Instructions for the task:
Format the lines of the listing below, starting with the line containing "The width and height of the screenshot is (768, 432)." and continuing through the line containing "y-tick-label: 30 is", as a Markdown table with the columns Row and Line. Put a row number in the first column and each line in the second, skipping blank lines.

[Entries taken from a collection]
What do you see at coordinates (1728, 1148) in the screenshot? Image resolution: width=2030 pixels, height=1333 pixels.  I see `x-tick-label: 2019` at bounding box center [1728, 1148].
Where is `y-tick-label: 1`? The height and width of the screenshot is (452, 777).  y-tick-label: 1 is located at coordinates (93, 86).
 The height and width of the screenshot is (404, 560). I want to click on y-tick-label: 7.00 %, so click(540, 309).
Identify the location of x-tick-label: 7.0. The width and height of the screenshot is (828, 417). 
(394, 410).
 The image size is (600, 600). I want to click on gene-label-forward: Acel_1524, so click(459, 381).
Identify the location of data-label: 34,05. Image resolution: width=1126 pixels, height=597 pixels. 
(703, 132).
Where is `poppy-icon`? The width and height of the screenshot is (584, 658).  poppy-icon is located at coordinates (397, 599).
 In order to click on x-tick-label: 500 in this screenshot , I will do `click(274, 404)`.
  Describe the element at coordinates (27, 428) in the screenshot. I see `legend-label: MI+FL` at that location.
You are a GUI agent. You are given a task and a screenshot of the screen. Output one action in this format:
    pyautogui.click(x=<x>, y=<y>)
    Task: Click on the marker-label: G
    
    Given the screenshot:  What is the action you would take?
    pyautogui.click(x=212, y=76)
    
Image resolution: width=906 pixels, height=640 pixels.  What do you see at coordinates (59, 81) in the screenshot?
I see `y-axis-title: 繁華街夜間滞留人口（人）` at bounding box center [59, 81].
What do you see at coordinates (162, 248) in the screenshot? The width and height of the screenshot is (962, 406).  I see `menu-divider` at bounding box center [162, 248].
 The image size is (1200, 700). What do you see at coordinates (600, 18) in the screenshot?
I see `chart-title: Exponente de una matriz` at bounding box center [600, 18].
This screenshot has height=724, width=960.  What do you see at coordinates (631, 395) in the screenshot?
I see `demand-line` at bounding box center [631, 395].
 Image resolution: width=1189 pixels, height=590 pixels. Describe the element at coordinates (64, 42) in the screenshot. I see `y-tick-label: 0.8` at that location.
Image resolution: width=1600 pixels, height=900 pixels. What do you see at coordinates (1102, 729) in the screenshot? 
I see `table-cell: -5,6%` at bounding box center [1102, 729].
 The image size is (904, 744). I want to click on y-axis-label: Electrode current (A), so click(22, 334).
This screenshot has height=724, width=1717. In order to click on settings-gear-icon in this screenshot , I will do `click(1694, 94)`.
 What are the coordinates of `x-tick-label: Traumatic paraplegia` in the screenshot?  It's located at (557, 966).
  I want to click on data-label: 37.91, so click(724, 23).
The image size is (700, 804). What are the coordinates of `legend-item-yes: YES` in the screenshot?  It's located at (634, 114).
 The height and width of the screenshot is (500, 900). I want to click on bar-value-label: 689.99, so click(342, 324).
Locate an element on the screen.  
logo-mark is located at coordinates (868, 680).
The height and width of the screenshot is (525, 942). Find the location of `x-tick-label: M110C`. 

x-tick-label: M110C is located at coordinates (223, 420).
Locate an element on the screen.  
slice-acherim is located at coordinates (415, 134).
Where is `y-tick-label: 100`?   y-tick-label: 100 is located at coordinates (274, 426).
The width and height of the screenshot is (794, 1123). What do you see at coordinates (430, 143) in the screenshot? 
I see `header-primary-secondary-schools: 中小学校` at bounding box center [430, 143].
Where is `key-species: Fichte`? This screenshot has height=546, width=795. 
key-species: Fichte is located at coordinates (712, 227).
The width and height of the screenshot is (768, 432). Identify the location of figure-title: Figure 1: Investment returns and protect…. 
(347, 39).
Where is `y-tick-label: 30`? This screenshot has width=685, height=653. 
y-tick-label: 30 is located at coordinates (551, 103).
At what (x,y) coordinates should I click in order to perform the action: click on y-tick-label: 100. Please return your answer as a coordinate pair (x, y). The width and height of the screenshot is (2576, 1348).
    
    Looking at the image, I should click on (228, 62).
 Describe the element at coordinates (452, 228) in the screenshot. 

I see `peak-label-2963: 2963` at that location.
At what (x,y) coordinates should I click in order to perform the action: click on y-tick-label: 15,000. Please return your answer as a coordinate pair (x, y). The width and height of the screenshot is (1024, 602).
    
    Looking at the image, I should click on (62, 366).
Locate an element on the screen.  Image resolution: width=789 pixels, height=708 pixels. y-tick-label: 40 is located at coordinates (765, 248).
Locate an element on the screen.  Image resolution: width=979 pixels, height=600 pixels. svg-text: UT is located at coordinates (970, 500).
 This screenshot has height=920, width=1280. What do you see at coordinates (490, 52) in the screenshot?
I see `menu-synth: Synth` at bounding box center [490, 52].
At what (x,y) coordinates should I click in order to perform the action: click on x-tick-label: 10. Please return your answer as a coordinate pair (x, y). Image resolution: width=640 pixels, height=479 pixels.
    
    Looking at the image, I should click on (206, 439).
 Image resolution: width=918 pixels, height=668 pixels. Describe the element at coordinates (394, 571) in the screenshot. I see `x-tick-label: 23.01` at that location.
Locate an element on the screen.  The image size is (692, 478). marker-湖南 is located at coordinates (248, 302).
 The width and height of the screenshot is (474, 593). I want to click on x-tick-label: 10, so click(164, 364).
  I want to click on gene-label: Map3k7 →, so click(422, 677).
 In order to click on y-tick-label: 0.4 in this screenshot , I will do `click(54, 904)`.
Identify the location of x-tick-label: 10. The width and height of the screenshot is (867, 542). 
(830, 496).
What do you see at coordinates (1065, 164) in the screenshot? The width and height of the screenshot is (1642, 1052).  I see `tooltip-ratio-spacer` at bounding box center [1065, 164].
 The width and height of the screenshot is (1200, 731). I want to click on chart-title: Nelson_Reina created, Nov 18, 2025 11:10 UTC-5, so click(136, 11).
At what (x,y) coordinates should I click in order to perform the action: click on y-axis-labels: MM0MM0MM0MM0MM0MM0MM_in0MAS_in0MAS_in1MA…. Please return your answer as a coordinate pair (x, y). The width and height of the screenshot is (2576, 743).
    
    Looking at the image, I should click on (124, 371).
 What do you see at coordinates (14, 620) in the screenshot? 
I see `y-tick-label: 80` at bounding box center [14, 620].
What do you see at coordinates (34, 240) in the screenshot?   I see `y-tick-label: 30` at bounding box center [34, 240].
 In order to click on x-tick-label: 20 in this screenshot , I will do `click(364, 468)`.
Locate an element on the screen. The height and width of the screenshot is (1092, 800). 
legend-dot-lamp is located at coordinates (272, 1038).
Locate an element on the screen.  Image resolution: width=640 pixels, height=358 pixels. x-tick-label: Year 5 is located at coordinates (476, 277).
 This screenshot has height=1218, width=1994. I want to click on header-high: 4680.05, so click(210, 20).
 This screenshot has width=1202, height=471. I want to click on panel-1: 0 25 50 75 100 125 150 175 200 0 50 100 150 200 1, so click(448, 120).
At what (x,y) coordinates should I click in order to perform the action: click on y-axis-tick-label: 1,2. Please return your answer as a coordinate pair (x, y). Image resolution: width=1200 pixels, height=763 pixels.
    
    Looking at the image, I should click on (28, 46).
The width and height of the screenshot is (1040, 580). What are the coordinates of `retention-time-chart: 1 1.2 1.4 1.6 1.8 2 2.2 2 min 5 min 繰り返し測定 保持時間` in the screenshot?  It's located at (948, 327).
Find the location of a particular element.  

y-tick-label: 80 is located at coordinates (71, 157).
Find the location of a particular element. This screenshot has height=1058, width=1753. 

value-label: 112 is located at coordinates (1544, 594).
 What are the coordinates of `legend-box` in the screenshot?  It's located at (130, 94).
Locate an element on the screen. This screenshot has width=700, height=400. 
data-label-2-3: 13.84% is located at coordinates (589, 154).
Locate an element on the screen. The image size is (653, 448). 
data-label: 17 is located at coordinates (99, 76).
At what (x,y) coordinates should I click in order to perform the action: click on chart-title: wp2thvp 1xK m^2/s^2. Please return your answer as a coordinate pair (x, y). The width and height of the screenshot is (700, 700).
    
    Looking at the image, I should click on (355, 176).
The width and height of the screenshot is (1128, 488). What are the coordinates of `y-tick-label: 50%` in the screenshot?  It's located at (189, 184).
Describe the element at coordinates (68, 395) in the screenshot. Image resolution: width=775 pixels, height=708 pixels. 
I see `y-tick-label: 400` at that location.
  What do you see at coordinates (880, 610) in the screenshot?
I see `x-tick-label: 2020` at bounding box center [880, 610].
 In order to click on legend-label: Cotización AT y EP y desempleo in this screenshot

Output of the exercise:
| Row | Line |
|---|---|
| 1 | The width and height of the screenshot is (768, 432). Identify the location of figure-title: Figure 1: Investment returns and protect….  |
| 2 | (347, 39). |
| 3 | Where is `y-tick-label: 30`? This screenshot has width=685, height=653.  |
| 4 | y-tick-label: 30 is located at coordinates (551, 103). |